The Internet of Things is conjuring up new challenges. Many IoT services are still in their infancy, and we’re only just hitting the teething problems – one of the most significant of which will be architecting suitable data platforms.
Over the past few years, like many companies under the IoT umbrella, Temetra has undergone an intense period of growth. The volume of data we collect has increased by a factor of five. Temetra now ingests, stores and analyses pressure and flow data from over 12 million water meters, which our customers use to do everything from automatic meter reading to identifying potential leaks, says Paul Barry, director at Temetra.

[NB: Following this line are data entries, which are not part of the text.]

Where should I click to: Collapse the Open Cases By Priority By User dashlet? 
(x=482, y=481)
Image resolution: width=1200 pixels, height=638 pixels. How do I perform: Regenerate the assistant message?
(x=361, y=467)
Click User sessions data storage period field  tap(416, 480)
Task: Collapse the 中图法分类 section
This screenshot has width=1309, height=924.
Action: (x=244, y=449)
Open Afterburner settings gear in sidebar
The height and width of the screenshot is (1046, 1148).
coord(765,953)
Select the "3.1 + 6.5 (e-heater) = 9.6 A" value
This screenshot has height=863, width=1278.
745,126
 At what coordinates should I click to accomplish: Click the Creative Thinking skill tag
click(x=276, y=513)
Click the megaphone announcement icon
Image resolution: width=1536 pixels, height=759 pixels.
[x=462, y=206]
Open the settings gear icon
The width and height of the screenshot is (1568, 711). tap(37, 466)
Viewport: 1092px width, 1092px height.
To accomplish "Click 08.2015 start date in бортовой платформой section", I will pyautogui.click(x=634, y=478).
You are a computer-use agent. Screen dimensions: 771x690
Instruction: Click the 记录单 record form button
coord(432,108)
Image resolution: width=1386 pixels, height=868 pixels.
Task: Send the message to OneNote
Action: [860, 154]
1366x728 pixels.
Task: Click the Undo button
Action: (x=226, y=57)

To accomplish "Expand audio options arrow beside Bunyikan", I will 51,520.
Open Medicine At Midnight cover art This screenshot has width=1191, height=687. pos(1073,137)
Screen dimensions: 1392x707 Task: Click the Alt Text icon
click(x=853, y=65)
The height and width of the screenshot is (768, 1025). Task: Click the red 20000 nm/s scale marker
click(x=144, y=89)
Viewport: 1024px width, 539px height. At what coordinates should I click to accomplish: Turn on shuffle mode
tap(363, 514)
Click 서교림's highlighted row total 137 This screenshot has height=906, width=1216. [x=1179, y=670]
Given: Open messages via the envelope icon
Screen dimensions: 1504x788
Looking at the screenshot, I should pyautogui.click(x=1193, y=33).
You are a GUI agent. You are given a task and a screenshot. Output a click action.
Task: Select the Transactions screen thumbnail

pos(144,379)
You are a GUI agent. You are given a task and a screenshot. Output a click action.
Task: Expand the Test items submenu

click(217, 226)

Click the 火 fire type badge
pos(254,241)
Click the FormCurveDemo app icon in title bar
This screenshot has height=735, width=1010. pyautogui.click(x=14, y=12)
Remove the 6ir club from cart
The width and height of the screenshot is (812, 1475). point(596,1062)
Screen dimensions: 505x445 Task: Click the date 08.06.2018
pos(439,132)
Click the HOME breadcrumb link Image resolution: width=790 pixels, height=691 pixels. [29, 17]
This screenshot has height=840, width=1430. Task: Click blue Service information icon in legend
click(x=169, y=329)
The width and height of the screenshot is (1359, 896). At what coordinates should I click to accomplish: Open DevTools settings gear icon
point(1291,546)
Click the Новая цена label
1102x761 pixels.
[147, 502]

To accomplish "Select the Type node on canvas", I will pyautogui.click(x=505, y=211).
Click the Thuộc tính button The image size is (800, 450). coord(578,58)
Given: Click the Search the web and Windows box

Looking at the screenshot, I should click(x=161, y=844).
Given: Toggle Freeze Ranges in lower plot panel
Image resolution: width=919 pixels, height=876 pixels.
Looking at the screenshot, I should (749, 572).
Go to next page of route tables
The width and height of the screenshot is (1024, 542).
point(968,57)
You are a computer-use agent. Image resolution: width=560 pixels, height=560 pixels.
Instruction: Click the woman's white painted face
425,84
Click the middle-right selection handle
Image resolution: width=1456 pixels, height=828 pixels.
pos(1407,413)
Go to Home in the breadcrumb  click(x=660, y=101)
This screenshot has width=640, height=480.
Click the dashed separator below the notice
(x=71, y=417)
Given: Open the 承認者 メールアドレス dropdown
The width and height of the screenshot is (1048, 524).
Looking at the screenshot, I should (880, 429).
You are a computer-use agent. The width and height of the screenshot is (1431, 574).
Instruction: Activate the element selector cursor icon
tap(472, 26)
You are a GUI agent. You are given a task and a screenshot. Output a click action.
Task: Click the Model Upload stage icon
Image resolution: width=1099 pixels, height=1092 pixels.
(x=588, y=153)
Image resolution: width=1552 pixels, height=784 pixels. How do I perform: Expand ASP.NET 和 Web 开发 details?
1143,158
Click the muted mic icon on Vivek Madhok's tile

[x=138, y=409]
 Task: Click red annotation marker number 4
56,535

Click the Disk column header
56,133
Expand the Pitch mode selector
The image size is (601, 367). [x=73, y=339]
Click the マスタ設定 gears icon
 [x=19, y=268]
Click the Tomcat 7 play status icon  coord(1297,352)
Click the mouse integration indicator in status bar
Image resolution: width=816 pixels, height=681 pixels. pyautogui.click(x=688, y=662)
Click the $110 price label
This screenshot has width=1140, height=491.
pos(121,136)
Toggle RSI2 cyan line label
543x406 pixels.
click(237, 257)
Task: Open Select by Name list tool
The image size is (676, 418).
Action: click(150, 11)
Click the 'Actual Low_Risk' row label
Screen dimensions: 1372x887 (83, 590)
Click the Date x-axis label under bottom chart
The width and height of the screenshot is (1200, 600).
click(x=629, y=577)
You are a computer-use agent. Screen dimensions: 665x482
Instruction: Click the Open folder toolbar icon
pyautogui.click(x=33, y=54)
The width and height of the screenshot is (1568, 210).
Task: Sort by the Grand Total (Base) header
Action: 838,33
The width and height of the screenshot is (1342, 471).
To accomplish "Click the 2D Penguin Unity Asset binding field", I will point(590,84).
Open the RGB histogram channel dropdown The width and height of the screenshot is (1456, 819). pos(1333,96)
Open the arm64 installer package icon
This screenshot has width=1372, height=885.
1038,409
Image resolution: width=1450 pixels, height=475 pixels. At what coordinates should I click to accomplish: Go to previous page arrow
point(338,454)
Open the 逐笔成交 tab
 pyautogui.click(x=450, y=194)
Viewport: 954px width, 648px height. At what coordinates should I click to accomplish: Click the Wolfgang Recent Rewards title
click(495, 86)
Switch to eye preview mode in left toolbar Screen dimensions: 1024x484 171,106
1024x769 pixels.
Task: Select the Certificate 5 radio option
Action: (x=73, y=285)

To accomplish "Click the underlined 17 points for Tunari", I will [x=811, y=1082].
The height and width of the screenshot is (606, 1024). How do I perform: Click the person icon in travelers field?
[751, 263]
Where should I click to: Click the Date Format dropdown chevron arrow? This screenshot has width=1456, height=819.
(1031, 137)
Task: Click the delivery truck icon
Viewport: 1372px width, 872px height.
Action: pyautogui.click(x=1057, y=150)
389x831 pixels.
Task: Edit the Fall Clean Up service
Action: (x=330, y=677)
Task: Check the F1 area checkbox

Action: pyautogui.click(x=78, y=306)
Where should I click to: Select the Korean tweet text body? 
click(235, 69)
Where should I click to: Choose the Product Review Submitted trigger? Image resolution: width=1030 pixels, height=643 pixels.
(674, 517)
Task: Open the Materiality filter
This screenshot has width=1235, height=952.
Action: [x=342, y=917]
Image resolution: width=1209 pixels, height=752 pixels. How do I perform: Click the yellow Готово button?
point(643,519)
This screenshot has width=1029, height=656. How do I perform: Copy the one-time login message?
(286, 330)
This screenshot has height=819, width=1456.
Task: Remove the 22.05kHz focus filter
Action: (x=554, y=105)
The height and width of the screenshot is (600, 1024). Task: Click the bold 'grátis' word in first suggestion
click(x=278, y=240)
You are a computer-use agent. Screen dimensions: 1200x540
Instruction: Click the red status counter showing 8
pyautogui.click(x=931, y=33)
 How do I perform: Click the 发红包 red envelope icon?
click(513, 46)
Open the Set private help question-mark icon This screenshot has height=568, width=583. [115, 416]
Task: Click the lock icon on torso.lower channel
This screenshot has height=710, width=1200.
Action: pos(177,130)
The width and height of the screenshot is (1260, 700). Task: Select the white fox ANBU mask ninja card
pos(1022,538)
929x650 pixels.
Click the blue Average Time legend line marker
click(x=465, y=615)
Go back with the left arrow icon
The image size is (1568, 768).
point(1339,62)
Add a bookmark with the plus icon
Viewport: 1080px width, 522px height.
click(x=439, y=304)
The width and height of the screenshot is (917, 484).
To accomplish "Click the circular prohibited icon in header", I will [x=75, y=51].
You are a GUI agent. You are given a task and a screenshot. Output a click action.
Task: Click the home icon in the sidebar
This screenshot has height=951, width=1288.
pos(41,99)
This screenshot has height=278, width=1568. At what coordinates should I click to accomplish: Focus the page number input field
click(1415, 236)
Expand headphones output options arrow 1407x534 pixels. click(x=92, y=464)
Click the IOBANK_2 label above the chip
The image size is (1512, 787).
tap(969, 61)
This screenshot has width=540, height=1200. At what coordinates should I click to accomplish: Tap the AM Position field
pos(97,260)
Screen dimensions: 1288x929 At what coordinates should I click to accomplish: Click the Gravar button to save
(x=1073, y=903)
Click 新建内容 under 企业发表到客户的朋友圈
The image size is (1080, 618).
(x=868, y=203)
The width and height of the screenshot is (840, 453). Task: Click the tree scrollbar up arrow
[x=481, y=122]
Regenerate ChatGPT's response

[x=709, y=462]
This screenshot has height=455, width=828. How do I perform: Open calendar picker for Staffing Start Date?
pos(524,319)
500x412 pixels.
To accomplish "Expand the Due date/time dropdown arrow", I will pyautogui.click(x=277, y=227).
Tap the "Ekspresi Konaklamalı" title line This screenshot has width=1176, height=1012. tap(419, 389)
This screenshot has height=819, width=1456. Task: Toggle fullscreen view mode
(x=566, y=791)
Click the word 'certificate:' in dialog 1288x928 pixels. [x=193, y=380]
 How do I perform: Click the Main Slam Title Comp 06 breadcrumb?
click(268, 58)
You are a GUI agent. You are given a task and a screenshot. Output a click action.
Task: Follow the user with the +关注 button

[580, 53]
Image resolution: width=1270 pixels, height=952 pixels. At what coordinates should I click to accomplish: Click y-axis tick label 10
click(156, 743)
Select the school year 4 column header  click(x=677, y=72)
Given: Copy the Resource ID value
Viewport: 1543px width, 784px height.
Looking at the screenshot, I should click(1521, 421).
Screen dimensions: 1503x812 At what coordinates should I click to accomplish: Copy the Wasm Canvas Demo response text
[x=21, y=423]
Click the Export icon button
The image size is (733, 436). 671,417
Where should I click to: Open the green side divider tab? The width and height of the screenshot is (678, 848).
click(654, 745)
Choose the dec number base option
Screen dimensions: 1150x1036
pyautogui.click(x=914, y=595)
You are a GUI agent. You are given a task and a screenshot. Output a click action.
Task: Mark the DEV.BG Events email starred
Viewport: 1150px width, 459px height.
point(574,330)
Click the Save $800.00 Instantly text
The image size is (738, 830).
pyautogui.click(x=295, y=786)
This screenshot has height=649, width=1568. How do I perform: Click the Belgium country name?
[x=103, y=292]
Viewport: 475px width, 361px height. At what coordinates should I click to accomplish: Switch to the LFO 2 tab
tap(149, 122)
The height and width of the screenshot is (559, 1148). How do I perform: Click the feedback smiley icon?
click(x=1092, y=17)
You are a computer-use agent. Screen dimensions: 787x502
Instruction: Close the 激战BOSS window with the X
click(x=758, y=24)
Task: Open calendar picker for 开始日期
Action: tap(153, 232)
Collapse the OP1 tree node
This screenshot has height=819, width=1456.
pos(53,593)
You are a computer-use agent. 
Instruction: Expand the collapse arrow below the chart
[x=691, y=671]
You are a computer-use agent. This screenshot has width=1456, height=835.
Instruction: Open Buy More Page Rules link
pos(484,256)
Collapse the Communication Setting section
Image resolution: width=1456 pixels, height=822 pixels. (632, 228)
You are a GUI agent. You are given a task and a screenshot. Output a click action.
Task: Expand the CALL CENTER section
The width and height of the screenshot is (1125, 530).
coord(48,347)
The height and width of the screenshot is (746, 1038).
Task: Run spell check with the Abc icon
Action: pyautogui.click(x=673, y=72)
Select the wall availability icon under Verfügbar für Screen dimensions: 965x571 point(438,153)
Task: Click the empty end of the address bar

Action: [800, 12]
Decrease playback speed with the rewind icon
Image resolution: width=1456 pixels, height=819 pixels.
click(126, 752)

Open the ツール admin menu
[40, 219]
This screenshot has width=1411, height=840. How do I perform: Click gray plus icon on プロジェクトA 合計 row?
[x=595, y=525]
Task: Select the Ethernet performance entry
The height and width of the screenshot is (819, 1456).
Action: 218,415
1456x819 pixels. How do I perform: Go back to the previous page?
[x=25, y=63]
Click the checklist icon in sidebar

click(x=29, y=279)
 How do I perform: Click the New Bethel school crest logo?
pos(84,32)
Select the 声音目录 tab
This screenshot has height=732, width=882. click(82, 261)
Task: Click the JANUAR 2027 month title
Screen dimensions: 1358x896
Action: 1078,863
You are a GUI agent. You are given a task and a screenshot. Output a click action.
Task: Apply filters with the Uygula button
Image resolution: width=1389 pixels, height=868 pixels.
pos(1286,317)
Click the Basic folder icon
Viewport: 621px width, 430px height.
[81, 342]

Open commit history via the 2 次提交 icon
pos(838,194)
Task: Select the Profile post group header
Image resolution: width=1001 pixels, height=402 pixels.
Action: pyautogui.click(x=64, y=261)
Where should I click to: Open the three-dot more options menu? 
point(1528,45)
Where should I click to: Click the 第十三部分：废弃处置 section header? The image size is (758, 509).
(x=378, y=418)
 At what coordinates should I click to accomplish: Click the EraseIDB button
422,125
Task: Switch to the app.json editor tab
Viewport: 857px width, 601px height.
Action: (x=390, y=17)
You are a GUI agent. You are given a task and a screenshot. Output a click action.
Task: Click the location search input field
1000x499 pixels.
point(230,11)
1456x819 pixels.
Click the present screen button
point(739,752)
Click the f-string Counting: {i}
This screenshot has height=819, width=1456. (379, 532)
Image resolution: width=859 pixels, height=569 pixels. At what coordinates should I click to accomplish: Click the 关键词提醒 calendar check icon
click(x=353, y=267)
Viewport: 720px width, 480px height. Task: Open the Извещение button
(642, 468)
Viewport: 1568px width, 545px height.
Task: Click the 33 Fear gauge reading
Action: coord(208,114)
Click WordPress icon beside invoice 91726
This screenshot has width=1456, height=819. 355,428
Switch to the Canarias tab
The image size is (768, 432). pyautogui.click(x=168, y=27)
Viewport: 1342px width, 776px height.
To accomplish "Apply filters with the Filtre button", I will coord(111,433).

The reliability of readings and the availability of their data is absolutely critical to our customers, who must be able to access meter data across all their sites at all times. However, delivering optimum service reliability was becoming increasingly difficult as our customer base, and our customer’s businesses grew. For some data types, our underlying PostgreSQL database was starting to show the strain, so we knew we needed to find a solution or risk sacrificing our growth.
The IoT has phenomenal potential to transform many aspects of all our lives – a decade from now almost everything could be connected – but we have found as a business that there are lessons the service providers need to learn. If you can’t scale an application with the infrastructure, the huge datasets introduce new problems associated with managing larger backups, and delayed master-slave replication.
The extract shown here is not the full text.